- Text extract
↓

Are you seeing an opportunity to play live music in those beat showcases?

I never did myself. Even though I played at that Finest Ego event I never actually participated in those beat-battles.

They have beat-battles? What’s a beat-battle supossed to be?

It’s pretty much like those turn-tablism championships, where one beat-maker meets the other and the audience votes. You have three rounds, and the winner will win a Native Instruments machine, or something like that. Those events are quite popular. Satta Outside did that as well. It is cool for young kids. For those who are out as newcomers it seems to be a cool thing, definitely. I totally respect and admire the entire beat-maker thing, got a lot of connections to that, but again, I am not only there. Because Low End Theory said, “one of Europe’s finest beat-makers” I am put into this category. I mean I have been there, but I also did music before there was this hype and even if that beat-maker thing is over one day I still feel entitled to be doing music. I don’t feel entirely comfortable to associate myself with certain things, too much.

↑

- Dataset excerpt

↓

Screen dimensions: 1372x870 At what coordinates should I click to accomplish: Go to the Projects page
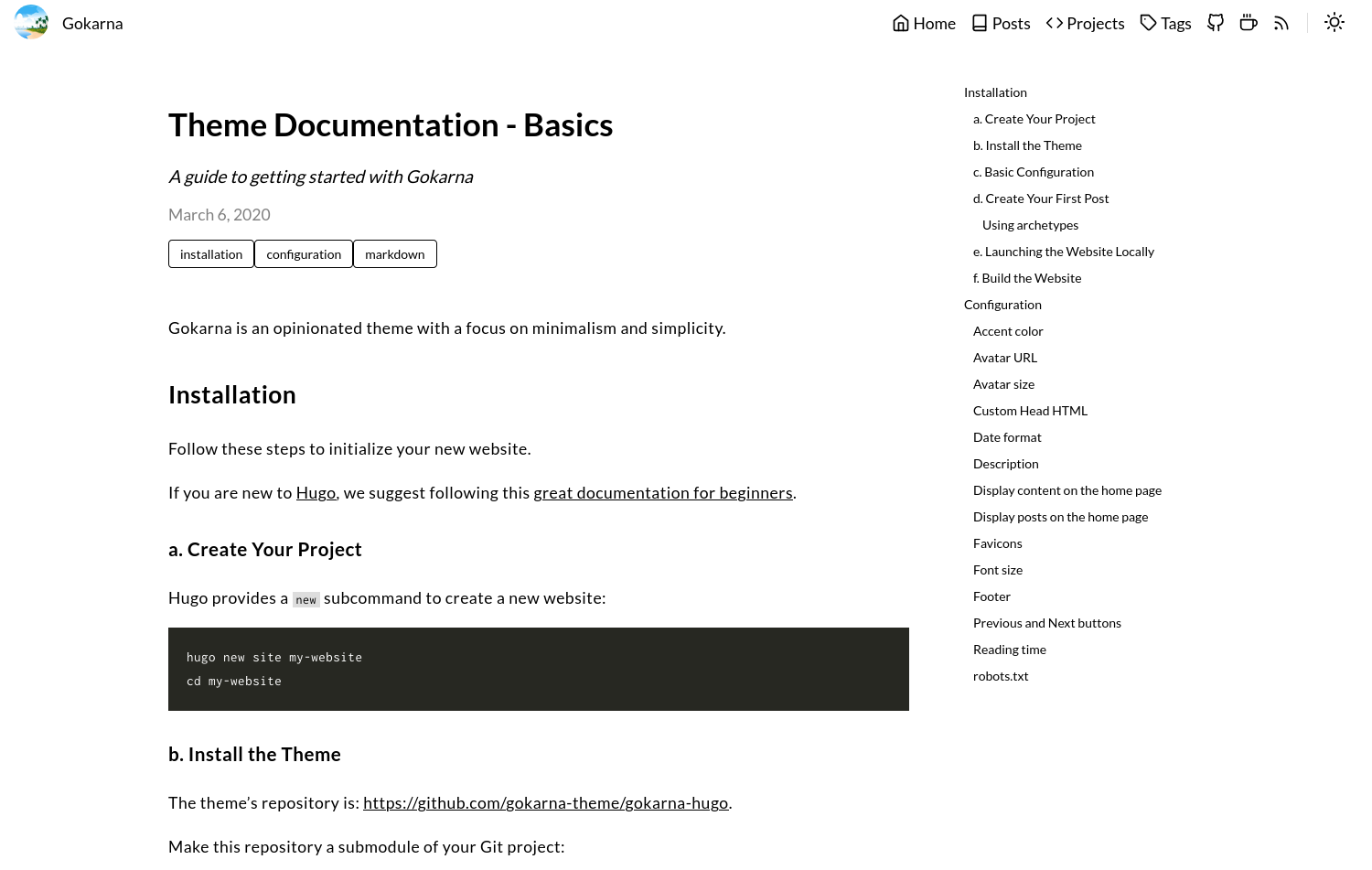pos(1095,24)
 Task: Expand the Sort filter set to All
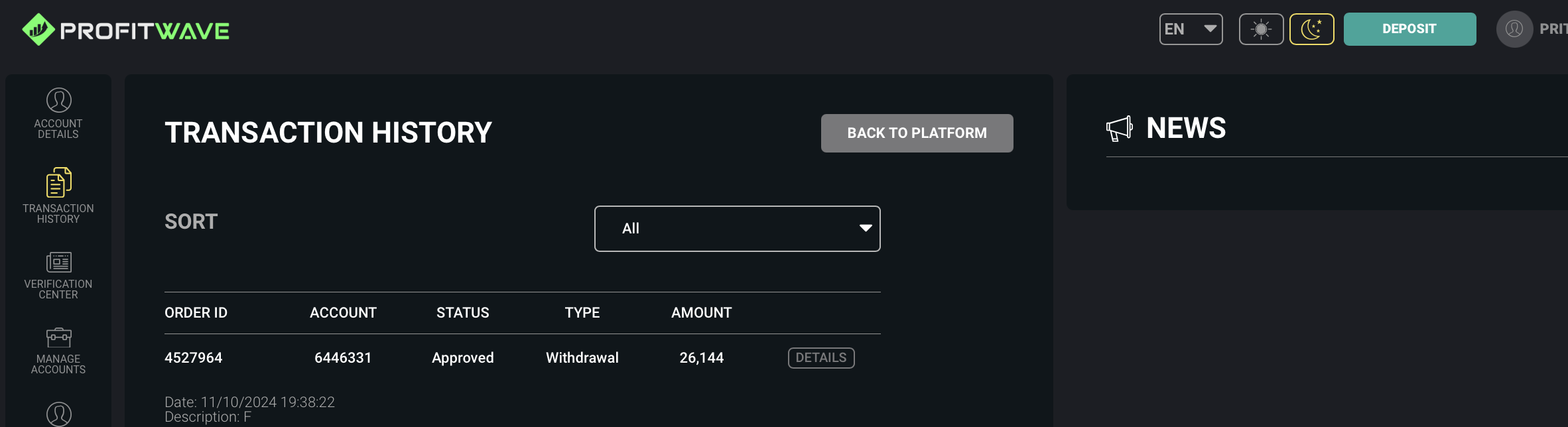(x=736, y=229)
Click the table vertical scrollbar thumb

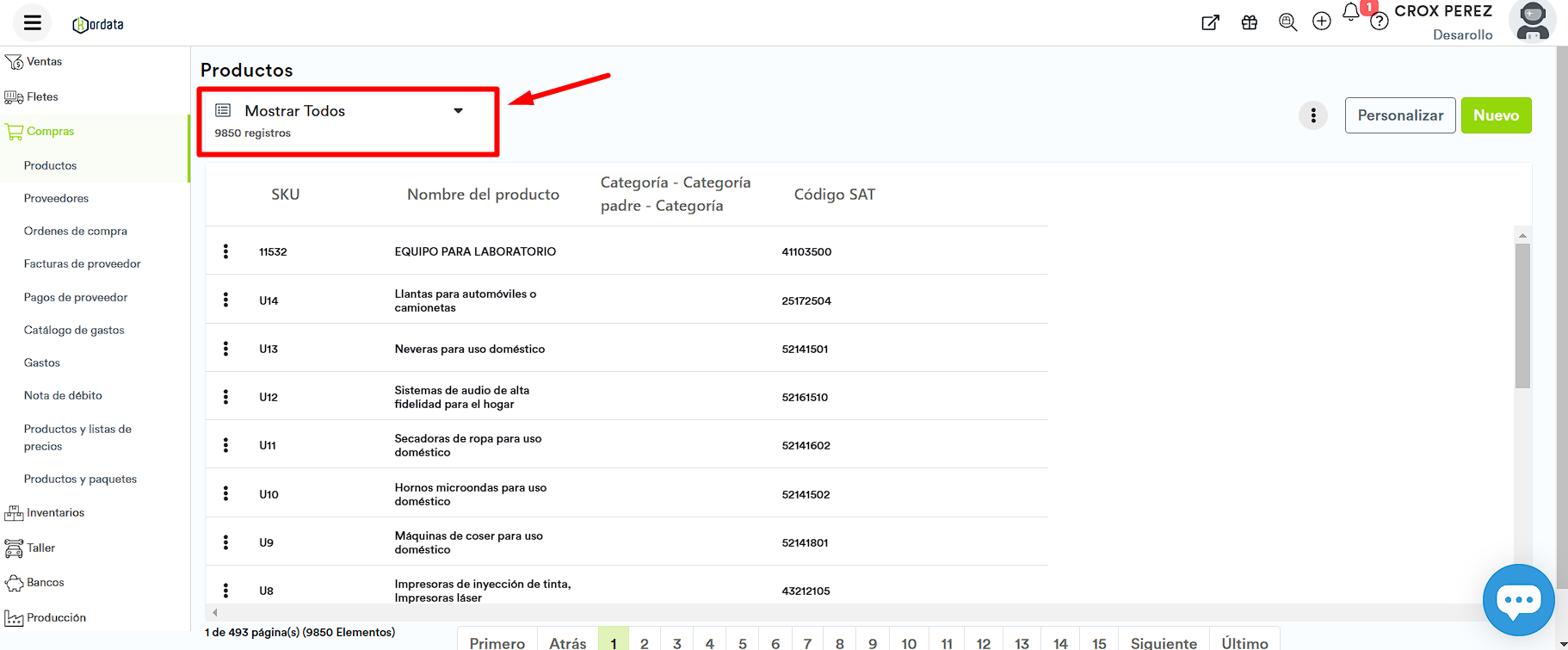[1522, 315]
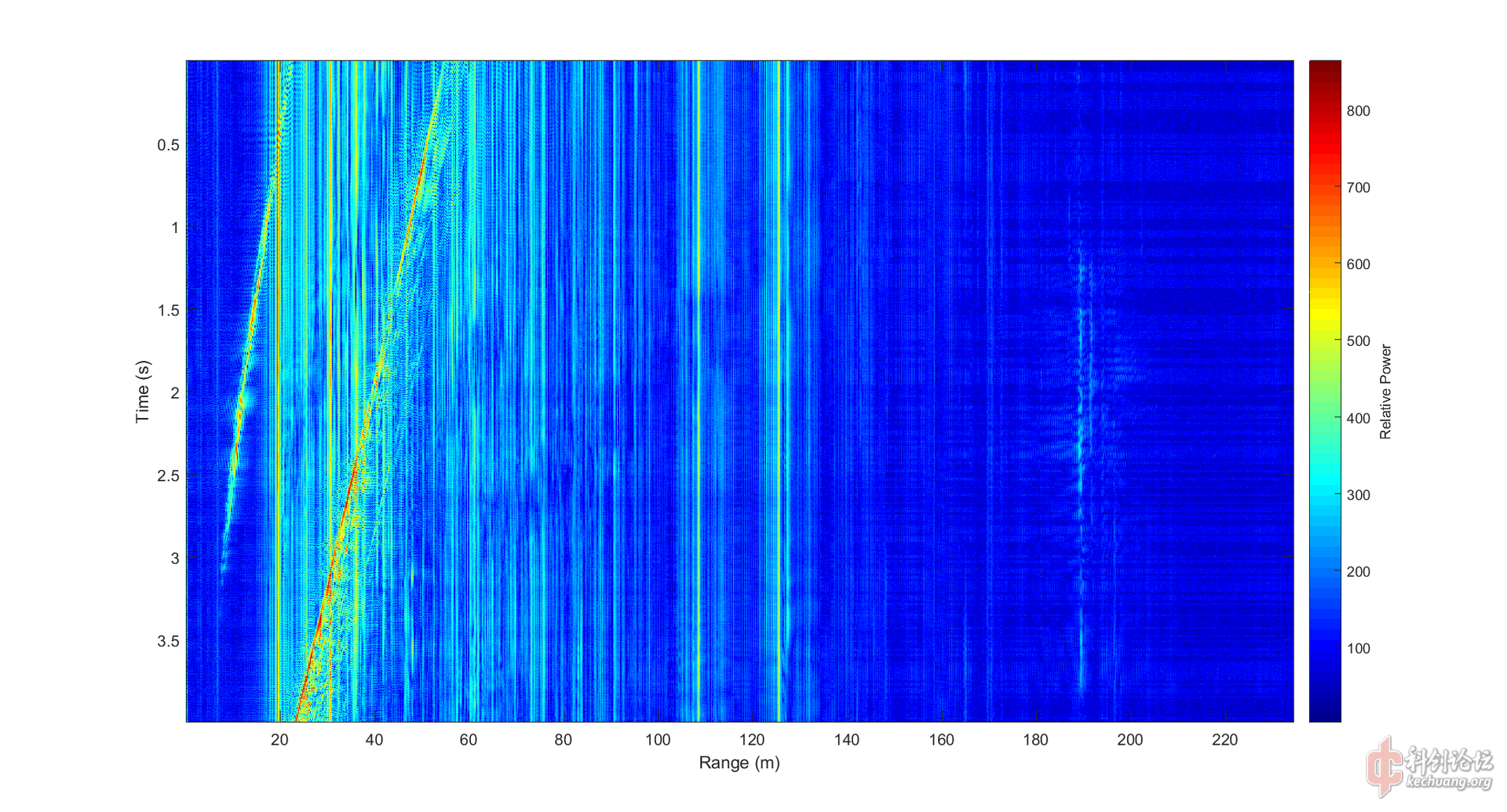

↑

- Jobs
1. According to the interview excerpt, what does the winner of a beat-battle receive?
2. Identify each line of the listing that contains the word "Projects", and copy those lines.

- Responses by task
1. The winner receives a Native Instruments machine, or something like that.

2.
Screen dimensions: 1372x870 At what coordinates should I click to accomplish: Go to the Projects page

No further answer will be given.